Reputation: 1005
I want to search a dataframe to find a value correspond to index row and column value. However, I am struggling because the column header values are the upper bound of a range where the previous column header value is the lower bound ( but the uppper bound of its other neightbor column value).
I cannot find a way to match my input with the column corresponding to the lower bound of the range.

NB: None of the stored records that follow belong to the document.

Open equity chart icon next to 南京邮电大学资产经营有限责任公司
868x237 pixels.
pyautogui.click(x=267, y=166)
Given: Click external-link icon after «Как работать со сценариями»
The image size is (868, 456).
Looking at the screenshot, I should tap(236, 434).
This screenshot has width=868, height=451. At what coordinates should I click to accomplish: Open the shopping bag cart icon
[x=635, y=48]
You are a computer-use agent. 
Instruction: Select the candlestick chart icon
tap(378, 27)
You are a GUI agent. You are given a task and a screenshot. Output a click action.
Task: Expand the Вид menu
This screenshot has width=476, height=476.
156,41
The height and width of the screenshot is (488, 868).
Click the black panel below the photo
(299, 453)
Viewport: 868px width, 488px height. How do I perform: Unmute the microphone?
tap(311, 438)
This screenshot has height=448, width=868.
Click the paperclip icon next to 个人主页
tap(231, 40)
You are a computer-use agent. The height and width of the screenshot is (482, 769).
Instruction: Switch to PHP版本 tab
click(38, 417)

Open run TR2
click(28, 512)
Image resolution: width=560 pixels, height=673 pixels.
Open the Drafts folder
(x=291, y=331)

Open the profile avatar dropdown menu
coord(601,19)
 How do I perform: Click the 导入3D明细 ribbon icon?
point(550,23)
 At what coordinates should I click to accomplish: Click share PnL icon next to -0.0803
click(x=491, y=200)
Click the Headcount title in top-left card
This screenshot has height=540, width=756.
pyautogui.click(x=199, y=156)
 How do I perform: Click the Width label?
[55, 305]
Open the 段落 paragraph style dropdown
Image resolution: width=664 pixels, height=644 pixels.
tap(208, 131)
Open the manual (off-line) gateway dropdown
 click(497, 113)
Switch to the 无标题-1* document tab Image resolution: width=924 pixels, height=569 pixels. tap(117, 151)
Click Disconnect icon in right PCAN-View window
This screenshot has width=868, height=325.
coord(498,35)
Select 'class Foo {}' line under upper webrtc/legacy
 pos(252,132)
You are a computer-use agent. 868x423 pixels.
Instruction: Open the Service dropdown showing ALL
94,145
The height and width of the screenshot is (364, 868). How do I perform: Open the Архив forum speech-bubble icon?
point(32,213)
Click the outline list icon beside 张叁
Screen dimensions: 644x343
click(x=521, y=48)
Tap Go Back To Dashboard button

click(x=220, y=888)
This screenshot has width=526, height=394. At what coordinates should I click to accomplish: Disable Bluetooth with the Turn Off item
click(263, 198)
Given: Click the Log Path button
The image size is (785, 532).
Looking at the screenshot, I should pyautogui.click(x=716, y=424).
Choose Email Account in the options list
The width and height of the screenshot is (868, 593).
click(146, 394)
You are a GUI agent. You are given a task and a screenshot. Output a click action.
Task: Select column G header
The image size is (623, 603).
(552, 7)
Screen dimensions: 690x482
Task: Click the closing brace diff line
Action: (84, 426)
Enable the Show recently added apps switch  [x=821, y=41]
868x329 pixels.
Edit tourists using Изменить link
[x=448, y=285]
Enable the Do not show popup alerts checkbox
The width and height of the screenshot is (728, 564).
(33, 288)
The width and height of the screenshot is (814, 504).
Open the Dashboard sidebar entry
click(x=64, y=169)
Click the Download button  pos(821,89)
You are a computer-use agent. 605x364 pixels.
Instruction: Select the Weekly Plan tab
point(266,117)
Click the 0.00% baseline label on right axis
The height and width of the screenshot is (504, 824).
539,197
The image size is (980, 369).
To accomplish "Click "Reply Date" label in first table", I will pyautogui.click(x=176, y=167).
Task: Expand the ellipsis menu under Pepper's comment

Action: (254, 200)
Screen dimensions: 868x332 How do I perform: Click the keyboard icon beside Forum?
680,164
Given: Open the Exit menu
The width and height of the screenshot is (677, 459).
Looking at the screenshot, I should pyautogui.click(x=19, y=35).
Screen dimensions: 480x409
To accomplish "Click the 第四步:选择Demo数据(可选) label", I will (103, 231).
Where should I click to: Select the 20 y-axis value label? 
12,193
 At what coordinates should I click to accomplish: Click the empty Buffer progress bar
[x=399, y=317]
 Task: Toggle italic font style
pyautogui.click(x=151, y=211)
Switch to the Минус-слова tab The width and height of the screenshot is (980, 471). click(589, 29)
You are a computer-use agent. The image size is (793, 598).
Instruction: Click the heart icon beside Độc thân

with an example it is very easy to see:
data_frame_test = pd.DataFrame({'location' : [1, 2, 'S'],
'200' : [342, 690, 103],
'1000' : [322, 120, 193],
'2000' : [249, 990, 403]})
data_frame_test = data_frame_test.set_index('location')
and what I want to do is this
location = 1
weight = 500
output = data_frame_test.iloc[1][??] #must be equal to 342
see, the column where weight must look into is 200, because it is in the range between ]200;1000[. I don't know what else to try to translate that into python code. Any help would be greatly appreciated.
Upvotes: 1
Views: 414
Reputation: 863226
First convert columns to integers by rename
if necessary:
data_frame_test = data_frame_test.set_index('location').rename(columns=int)
print (data_frame_test)
200 1000 2000
location
1 342 322 249
2 690 120 990
S 103 193 403
weight = 500
location = 1
And then match values by positions with DataFrame.loc
with last position of True
value by compare by less values like weight:
#https://stackoverflow.com/a/8768734
b = (data_frame_test.columns[::-1] < weight)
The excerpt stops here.